===== Records to use

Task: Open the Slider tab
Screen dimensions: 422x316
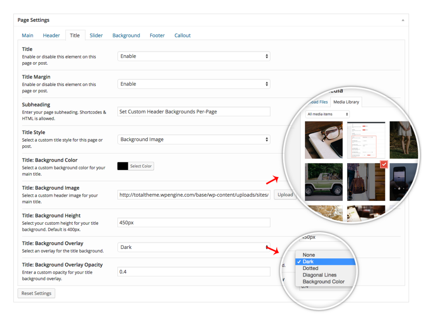Action: point(96,35)
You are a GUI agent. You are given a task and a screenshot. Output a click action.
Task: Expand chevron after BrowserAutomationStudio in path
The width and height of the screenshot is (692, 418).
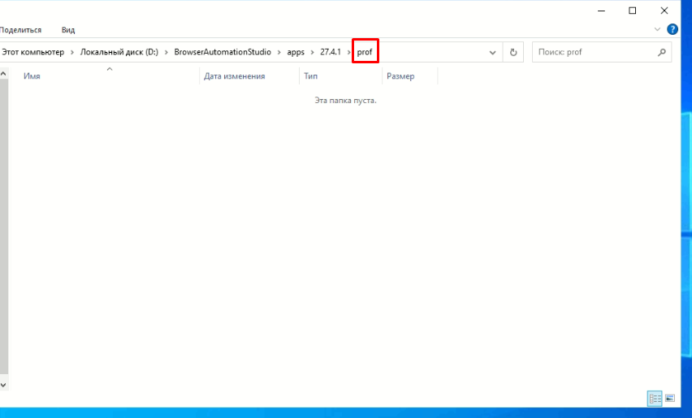click(x=279, y=52)
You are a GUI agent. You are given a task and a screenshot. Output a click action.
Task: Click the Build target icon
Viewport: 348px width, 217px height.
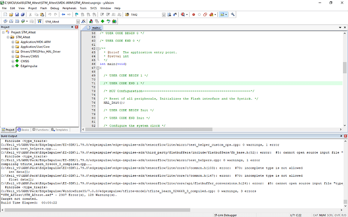tap(10, 22)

==========

### Exercise details
Print the listing again exactly as it appears, except for the pictures, which stay out.

### Result
Task: Open the Slider tab
Screen dimensions: 422x316
Action: point(96,35)
You are a GUI agent. You are given a task and a screenshot. Output a click action.
Task: Expand chevron after BrowserAutomationStudio in path
The width and height of the screenshot is (692, 418).
click(x=279, y=52)
You are a GUI agent. You are given a task and a screenshot. Output a click action.
Task: Click the Build target icon
Viewport: 348px width, 217px height.
tap(10, 22)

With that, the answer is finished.